Wong has condemned the frequent sexism that she faces as a female pro-democracy figure. She stated, "I genuinely want to help Hong Kong. I just don't think it makes sense to compare what I wear to my work. I have my freedom to wear what I want." On 10 May 2020, Wong was near a protest that took place during Mother's Day in Mong Kok, where she was stopped and searched by the Hong Kong police. Wong accused the police officers of sexual harassment by making lewd comments about her body and chest size.

== Legislative Council bid ==
On 17 June 2020, Wong announced her intention to run in the 2020 Hong Kong legislative election.

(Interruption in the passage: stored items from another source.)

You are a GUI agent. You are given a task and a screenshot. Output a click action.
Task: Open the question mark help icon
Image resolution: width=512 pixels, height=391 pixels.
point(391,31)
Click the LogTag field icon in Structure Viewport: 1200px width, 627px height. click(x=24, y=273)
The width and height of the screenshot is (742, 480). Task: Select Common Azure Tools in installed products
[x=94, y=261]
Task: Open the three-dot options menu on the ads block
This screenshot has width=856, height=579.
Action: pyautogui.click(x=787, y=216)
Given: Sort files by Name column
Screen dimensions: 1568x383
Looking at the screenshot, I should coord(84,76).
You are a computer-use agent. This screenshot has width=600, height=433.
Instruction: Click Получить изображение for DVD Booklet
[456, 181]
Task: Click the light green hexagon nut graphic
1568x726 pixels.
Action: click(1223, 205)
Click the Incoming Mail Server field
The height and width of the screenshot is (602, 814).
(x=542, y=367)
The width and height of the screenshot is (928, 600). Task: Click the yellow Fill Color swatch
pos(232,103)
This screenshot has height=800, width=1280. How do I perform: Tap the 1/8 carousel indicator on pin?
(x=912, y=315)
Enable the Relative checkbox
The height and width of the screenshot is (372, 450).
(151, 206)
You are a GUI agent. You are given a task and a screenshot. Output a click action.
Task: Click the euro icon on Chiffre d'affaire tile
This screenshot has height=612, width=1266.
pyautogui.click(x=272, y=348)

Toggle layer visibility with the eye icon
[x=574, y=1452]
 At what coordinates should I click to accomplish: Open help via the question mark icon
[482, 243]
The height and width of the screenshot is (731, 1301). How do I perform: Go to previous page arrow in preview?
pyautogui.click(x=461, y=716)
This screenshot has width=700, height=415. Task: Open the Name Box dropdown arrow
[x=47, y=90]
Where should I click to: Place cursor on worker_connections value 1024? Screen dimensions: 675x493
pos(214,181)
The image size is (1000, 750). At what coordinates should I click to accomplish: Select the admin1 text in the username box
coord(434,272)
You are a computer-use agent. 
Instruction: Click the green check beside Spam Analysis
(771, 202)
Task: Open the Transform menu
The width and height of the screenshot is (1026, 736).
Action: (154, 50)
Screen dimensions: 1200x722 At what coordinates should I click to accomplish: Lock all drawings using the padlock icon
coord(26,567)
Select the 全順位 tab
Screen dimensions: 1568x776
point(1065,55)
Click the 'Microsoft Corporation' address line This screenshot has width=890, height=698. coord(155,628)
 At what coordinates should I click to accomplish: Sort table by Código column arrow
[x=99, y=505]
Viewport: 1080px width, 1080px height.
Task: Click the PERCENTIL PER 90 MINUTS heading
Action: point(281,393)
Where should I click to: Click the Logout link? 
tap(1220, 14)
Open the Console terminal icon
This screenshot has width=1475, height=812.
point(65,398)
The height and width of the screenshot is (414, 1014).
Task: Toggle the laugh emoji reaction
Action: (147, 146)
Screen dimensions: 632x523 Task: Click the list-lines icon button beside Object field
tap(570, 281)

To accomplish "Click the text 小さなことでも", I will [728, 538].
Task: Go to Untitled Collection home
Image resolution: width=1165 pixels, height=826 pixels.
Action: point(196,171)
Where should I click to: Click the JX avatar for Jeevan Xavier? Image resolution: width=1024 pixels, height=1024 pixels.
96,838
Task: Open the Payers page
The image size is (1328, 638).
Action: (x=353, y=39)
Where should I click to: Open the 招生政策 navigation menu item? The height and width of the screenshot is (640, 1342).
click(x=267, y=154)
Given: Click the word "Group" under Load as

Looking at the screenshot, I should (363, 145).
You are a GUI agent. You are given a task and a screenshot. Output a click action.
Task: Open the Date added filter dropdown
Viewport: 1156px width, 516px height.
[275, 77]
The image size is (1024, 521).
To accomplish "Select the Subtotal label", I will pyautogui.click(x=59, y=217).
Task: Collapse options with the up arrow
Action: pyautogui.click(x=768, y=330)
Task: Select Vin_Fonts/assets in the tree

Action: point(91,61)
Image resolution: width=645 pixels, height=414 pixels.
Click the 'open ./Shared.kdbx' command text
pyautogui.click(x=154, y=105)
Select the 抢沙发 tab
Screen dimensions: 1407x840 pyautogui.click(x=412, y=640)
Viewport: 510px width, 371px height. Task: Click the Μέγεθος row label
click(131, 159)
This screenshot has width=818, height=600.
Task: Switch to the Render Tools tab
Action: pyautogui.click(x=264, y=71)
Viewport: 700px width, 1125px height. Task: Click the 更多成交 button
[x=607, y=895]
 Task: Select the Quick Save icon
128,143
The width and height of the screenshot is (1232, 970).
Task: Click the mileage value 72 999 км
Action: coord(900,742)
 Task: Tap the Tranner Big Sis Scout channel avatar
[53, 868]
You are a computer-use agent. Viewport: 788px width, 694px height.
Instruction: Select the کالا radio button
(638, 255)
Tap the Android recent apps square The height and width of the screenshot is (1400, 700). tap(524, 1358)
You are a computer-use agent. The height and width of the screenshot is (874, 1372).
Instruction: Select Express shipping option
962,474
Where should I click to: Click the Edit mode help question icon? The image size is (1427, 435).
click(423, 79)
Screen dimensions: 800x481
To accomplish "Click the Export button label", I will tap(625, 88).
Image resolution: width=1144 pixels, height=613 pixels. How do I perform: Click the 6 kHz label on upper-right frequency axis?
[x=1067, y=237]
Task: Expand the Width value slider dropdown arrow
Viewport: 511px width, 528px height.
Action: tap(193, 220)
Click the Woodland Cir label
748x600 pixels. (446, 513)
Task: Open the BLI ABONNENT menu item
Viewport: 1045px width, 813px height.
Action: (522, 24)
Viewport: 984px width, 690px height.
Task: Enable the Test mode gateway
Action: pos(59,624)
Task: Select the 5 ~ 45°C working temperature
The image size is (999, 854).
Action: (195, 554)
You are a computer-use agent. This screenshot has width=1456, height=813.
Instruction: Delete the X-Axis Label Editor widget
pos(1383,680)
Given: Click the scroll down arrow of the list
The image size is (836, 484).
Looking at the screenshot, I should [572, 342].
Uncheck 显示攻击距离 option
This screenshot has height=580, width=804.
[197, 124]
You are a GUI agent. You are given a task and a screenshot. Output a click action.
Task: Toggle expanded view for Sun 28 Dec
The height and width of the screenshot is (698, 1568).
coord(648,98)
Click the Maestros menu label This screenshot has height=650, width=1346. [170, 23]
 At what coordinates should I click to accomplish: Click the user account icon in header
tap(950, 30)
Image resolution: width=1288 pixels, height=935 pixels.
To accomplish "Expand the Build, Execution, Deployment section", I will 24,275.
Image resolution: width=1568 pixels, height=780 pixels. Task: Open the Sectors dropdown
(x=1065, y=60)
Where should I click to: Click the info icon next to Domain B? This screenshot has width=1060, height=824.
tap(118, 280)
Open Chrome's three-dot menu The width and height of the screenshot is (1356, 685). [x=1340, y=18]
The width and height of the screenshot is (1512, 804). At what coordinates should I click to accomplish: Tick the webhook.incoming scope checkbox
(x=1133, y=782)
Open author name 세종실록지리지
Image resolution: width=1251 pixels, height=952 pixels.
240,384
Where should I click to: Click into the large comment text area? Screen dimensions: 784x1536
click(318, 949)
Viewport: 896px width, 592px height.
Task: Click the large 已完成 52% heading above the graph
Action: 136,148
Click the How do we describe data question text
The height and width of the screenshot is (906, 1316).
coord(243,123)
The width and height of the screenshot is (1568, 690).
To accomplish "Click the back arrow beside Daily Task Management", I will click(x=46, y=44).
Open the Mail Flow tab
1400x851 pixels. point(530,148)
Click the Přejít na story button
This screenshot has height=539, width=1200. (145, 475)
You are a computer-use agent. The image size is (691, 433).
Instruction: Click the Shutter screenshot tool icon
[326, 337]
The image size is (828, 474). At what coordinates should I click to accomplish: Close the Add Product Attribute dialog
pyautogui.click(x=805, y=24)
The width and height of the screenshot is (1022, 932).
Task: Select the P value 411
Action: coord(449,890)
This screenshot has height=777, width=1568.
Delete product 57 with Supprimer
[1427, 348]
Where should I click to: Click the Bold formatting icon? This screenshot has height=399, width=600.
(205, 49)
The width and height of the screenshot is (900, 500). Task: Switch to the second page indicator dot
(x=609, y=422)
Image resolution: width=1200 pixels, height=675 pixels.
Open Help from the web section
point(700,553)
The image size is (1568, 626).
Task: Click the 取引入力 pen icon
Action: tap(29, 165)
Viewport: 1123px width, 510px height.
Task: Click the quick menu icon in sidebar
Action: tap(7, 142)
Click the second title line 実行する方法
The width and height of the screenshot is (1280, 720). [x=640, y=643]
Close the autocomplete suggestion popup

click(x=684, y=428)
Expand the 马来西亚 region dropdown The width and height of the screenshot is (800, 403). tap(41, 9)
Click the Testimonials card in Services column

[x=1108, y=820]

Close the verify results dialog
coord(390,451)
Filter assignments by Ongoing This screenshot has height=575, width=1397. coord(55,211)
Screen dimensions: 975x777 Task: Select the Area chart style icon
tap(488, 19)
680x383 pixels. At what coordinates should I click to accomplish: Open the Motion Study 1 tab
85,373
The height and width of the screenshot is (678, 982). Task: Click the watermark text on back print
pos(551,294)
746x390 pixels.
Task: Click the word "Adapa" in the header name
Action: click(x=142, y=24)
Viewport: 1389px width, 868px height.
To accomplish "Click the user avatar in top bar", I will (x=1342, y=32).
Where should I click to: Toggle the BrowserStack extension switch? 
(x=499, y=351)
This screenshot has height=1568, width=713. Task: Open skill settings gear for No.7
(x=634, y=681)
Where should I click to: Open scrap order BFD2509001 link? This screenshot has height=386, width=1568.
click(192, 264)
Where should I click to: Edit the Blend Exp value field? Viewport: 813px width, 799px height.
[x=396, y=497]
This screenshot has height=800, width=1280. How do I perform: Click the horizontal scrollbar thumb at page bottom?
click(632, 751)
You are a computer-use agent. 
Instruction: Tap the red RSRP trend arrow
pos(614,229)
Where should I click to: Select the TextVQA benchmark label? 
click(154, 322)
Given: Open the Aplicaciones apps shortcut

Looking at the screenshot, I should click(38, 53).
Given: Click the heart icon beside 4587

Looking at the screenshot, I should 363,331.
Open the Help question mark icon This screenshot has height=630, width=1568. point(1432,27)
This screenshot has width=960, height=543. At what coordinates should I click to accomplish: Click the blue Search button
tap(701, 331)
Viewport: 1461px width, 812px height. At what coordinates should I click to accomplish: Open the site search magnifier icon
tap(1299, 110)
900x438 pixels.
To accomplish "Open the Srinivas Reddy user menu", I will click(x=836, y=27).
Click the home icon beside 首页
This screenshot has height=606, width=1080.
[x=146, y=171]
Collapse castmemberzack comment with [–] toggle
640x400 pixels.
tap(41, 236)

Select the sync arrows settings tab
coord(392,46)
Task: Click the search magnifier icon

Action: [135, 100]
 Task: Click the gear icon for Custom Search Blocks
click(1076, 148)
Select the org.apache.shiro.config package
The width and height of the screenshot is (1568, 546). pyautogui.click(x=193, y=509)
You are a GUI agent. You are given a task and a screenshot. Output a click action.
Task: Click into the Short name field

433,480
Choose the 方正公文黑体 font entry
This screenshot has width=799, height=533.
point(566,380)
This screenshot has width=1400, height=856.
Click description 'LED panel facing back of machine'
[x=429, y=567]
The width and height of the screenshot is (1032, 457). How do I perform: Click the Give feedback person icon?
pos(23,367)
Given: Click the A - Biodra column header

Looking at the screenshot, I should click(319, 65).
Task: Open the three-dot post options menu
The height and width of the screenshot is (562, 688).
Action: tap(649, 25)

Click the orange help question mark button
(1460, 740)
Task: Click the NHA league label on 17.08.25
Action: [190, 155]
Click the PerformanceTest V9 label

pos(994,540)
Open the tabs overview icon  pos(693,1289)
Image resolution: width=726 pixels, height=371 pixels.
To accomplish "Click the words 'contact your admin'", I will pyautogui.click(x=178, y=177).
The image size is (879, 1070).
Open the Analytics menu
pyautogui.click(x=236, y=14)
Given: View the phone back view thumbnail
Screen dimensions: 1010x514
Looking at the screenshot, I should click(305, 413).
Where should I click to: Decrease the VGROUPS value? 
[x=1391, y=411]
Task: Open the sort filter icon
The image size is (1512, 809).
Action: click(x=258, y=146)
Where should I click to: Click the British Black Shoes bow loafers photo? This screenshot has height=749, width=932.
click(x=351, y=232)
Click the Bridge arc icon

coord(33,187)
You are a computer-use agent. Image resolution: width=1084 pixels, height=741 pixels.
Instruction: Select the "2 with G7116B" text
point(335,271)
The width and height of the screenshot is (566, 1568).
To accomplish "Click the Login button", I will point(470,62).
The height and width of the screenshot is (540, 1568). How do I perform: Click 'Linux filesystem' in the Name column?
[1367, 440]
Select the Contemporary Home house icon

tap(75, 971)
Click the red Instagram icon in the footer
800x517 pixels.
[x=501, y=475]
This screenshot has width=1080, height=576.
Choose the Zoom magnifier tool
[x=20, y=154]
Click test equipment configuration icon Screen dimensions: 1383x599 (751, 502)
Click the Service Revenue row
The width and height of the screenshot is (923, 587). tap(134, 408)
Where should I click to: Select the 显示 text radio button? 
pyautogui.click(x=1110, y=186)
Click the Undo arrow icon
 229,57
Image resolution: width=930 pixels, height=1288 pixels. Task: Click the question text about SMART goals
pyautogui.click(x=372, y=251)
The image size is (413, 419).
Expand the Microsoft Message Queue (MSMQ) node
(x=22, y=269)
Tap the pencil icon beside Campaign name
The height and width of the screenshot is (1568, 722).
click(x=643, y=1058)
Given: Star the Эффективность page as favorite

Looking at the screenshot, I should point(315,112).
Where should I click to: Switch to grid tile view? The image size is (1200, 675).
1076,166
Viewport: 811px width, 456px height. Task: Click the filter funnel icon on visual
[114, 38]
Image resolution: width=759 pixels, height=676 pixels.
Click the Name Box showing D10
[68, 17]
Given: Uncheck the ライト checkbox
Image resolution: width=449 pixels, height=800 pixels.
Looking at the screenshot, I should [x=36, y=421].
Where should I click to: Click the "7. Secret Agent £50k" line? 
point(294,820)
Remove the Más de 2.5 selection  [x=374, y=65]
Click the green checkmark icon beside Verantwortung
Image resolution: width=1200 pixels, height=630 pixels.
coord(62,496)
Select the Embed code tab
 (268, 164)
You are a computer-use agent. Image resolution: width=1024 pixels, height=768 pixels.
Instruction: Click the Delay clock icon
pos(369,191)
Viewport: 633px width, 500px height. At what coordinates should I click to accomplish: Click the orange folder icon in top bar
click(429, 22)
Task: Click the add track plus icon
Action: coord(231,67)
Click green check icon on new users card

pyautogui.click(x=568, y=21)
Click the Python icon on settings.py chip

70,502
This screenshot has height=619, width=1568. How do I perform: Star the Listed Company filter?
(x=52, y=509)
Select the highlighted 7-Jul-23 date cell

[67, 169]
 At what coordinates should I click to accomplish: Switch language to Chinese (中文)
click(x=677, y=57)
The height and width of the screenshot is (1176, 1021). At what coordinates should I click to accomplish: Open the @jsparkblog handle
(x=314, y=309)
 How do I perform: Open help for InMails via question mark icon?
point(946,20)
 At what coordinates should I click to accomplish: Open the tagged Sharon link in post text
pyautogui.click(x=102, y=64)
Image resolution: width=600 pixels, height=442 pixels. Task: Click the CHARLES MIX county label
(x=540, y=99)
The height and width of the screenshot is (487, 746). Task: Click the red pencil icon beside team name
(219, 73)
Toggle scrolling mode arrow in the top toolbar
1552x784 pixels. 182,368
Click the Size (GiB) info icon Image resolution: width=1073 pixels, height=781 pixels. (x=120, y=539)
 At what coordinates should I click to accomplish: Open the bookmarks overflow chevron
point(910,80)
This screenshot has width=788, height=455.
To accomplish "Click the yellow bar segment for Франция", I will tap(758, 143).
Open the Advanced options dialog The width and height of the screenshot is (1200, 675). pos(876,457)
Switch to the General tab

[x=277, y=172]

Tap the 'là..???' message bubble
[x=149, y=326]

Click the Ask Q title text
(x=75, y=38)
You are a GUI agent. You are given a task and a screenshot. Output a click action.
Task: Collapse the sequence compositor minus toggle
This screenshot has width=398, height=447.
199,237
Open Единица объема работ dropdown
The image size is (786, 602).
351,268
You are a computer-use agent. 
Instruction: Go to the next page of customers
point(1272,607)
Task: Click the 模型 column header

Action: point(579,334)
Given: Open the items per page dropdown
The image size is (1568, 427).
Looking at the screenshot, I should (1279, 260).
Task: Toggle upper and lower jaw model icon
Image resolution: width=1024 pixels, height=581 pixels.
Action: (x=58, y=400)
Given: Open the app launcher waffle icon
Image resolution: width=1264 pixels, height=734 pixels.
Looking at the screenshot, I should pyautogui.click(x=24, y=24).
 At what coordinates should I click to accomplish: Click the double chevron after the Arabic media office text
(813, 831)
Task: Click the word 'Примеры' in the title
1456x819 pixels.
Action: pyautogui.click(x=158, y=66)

She contested in the unofficial pro-democracy primaries during July 2020. Wong came in third place among the candidates within the New Territories West constituency, securing herself a nomination spot in the general election. She received 22,911 votes, or 12.98 per cent of the votes cast.

== Arrests ==
On 6 January 2021, Wong was among 53 members of the pro-democratic camp who were arrested under the national security law, specifically its provision regarding alleged subversion. The group stood accused of the organisation of and participation in the pro-democracy primaries in July 2020. Wong was released on bail on 7 January.

On 28 February 2021, Wong was charged, along with 46 others, for subversion. She was released from prison after her bail application was granted by High Court judge Esther Toh on 21 December 2021. According to a written judgement that was released by the judiciary on 3 May 2022, Toh granted bail to enable Wong to finish her bachelor's degree, and due to her belief that she had not explicitly advocated for international sanctions against the authorities, and for Hong Kong independence, during the primaries.

On 6 March 2023, Wong, together with eight other defendants, pleaded guilty to rioting during the protest on 18 November 2019. An additional charge for possessing an offensive weapon was kept on file due to her guilty plea. She had her bail revoked as per her own application. She was sentenced to 37 months in prison on 13 July 2023.